Dispositif de comptage Wifi intégré au mobilier urbain publicitaire : le Conseil d’Etat confirme la position restrictive de la CNIL

Par un arrêt du 8 février 2017, le Conseil d’Etat a confirmé la délibération de la CNIL qui avait refusé d’autoriser la société JC Decaux à mettre en place, sur le site de la Défense, un système de comptage Wifi sur son mobilier publicitaire. Le dispositif envisagé devait permettre de capter les adresses MAC, identifiants réseaux des appareils mobiles ayant l’interface Wifi activée dans un rayon de 25 mètres, et de calculer leur position géographique ainsi que leurs déplacements.

S’agissant de telles technologies, le Code de l’environnement dispose depuis la loi « Grenelle II » du 12 juillet 2010 que « Tout système de mesure automatique de l’audience d’un dispositif publicitaire ou d’analyse de la typologie ou du comportement des personnes passant à proximité d’un dispositif publicitaire est soumis à autorisation de la Commission nationale de l’informatique et des libertés » (article L. 581-9 in fine). Cette disposition faisait suite à la mise en place dans certains panneaux publicitaires de dispositifs de comptage de l’audience, ce qui avait provoqué une vive réaction de l’opinion publique.
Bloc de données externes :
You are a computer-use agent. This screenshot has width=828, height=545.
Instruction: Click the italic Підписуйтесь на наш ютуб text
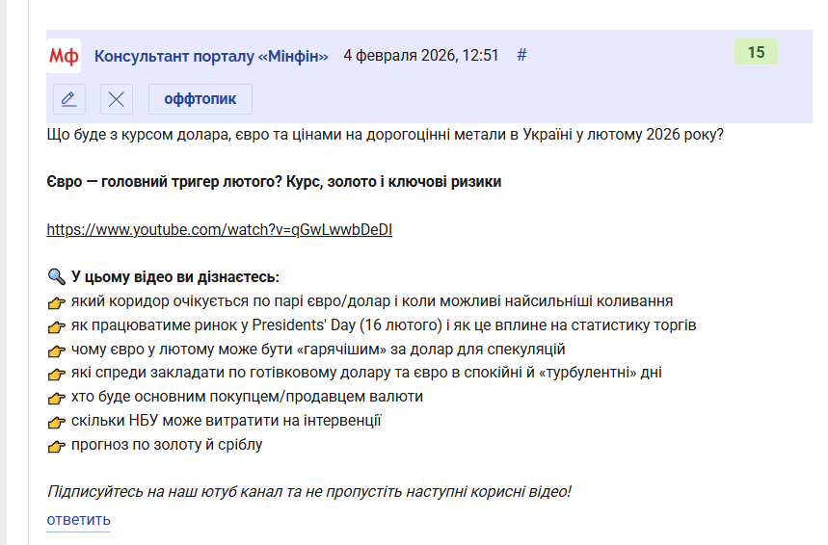tap(308, 491)
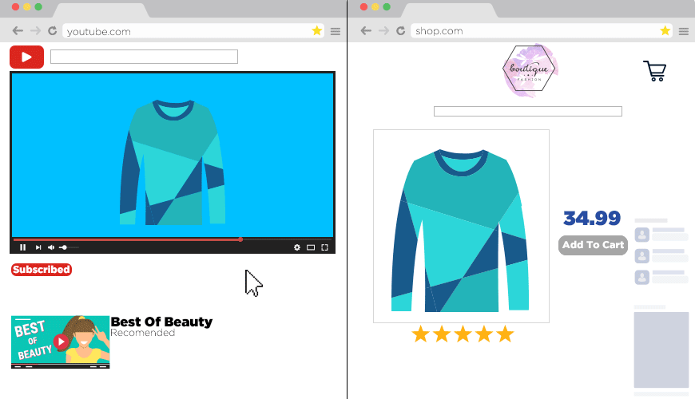Image resolution: width=695 pixels, height=399 pixels.
Task: Click the Boutique Fashion logo
Action: pyautogui.click(x=531, y=70)
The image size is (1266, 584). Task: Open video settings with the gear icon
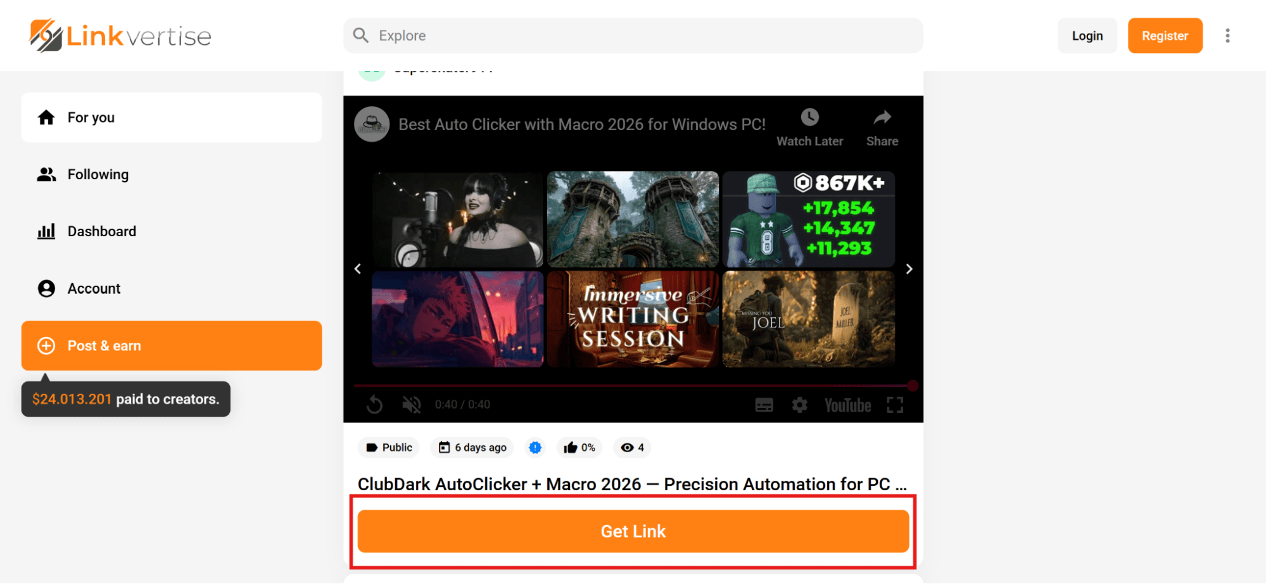click(800, 405)
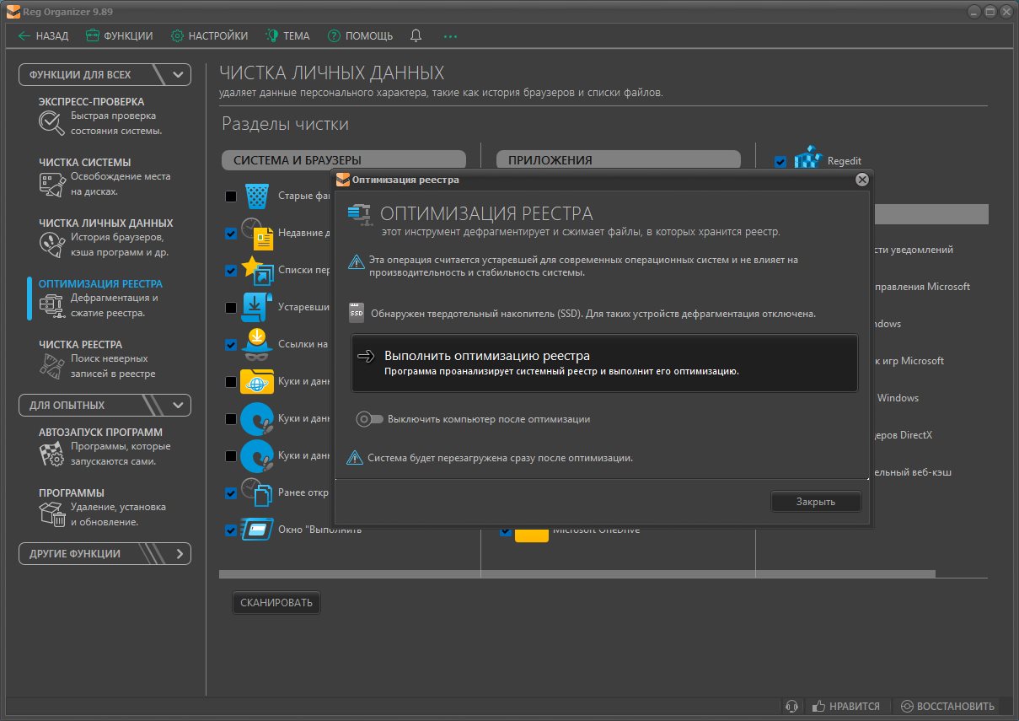Check the Old files checkbox
Screen dimensions: 1019x721
(231, 196)
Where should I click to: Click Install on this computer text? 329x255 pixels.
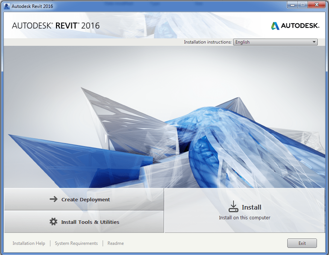coord(244,217)
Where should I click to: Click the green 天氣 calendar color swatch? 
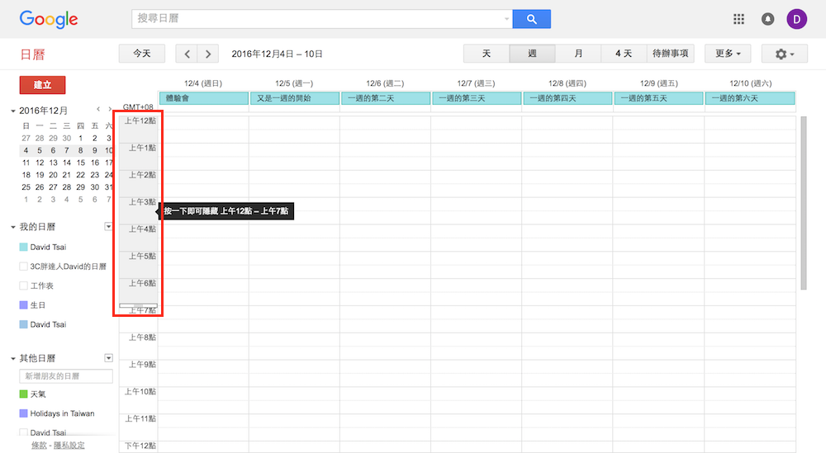coord(24,394)
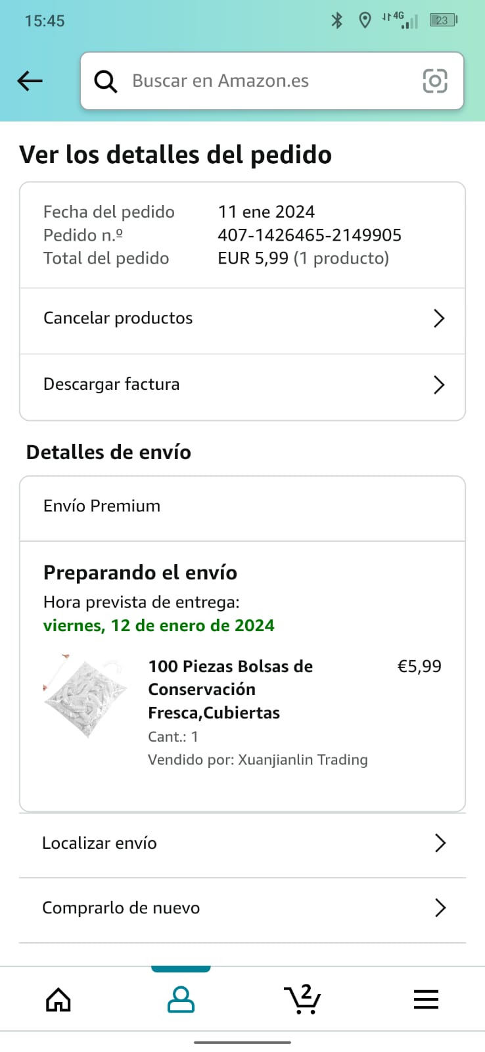Screen dimensions: 485x1052
Task: Select Cancelar productos option
Action: 118,318
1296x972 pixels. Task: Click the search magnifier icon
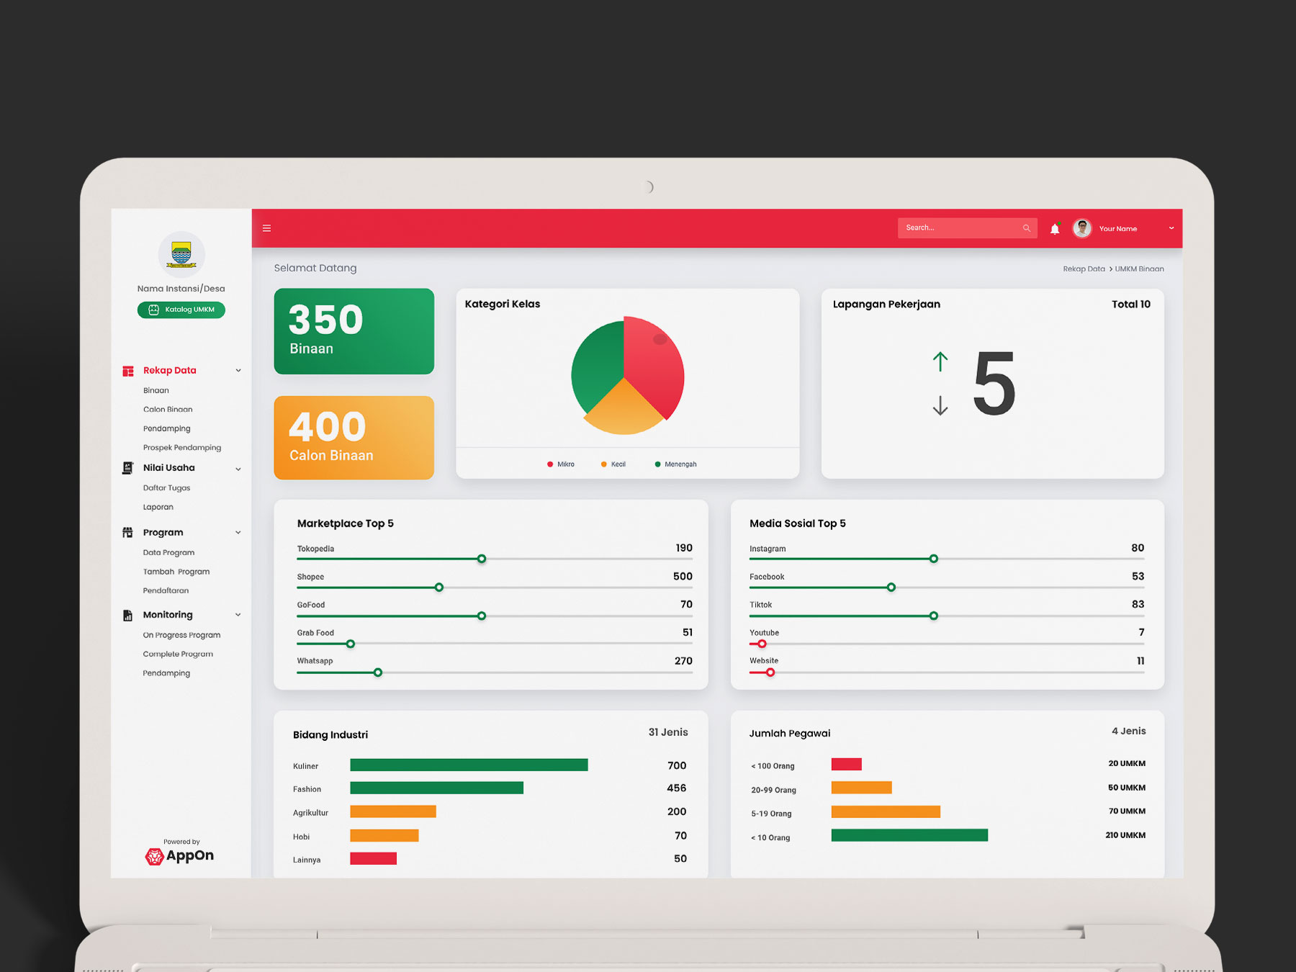(x=1026, y=228)
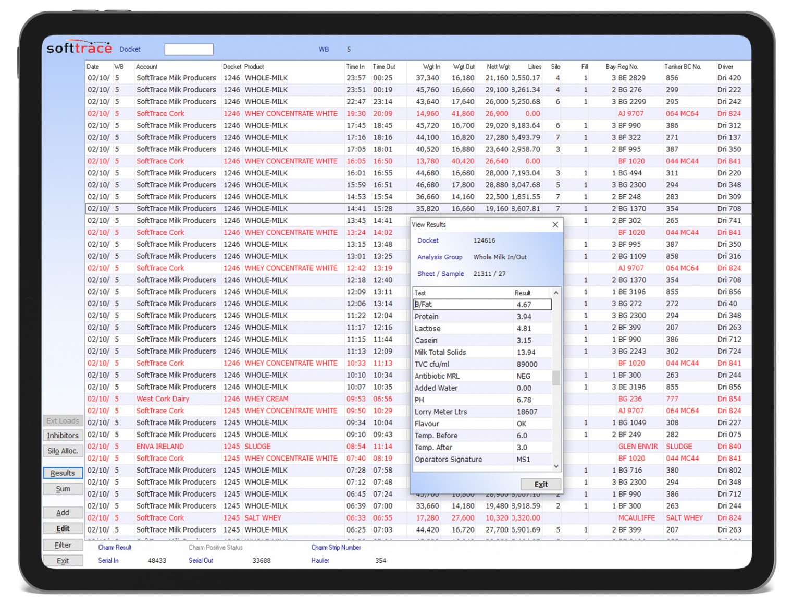Click the Edit button

coord(62,528)
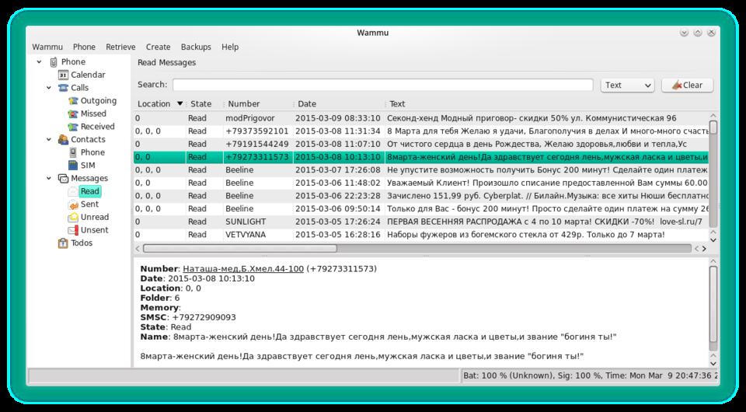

L’arrêt du Conseil d’Etat est particulièrement intéressant en ce qu’il vient implicitement préciser la compétence de la CNIL s’agissant de tels dispositifs, considérant que le traitement de données envisagé par la société JC Decaux est bien un traitement de données à caractère personnel. Rappelons qu’aux termes du deuxième alinéa de l’article 2 de la loi du 6 janvier 1978, constitue une telle donnée « toute information relative à une personne physique identifiée ou qui peut être identifiée, directement ou indirectement, par référence à un numéro d’identification ou à un ou plusieurs éléments qui lui sont propres. Pour déterminer si une personne est identifiable, il convient de considérer l’ensemble des moyens en vue de permettre son identification dont dispose ou auxquels peut avoir accès le responsable du traitement ou toute autre personne ». Cette définition était au cœur du litige, la CNIL estimant que le traitement envisagé portait sur des données à caractère personnel, ce que l’entreprise contestée, considérant qu’elle procédait à une anonymisation de ces données. Or, pour le Conseil d’Etat, une donnée « ne peut être regardée comme rendue anonyme que lorsque l’identification de la personne concernée, directement ou indirectement, devient impossible que ce soit par le responsable du traitement ou par un tiers. Tel n’est pas le cas lorsqu’il demeure possible d’individualiser une personne ou de relier entre elles des données résultant de deux enregistrements qui la concernent ». Dès lors, les mesures techniques que la société JC Decaux proposait de mettre en place ne garantissent pas, selon les juges du palais royal, l’anonymisation des données puisqu’elles « laissent le gestionnaire du traitement en mesure de procéder à l’identification des personnes concernées et n’interdisent ni de corréler des enregistrements relatifs à un même individu, ni d’inférer des informations le concernant ».  Il s’agissait au demeurant du but même de l’expérimentation souhaitée : identifier les déplacements des personnes et leur répétition sur la dalle piétonne de La Défense. Dès lors, un tel traitement implique le respect scrupuleux de la loi de 1978, notamment s’agissant de l’information des personnes, de la prise en compte du principe de finalité, des droits d’accès et de rectification, etc. Ce qui n’était pas le cas en l’espèce.

Ce faisant, le Conseil d’Etat ajoute une pierre supplémentaire à l’édifice de la protection des données à caractère personnel en protégeant de la sorte les adresses MAC des téléphones mobiles, dans la droite ligne de jurisprudences récentes considérant que les adresses IP sont des données à caractère personnel.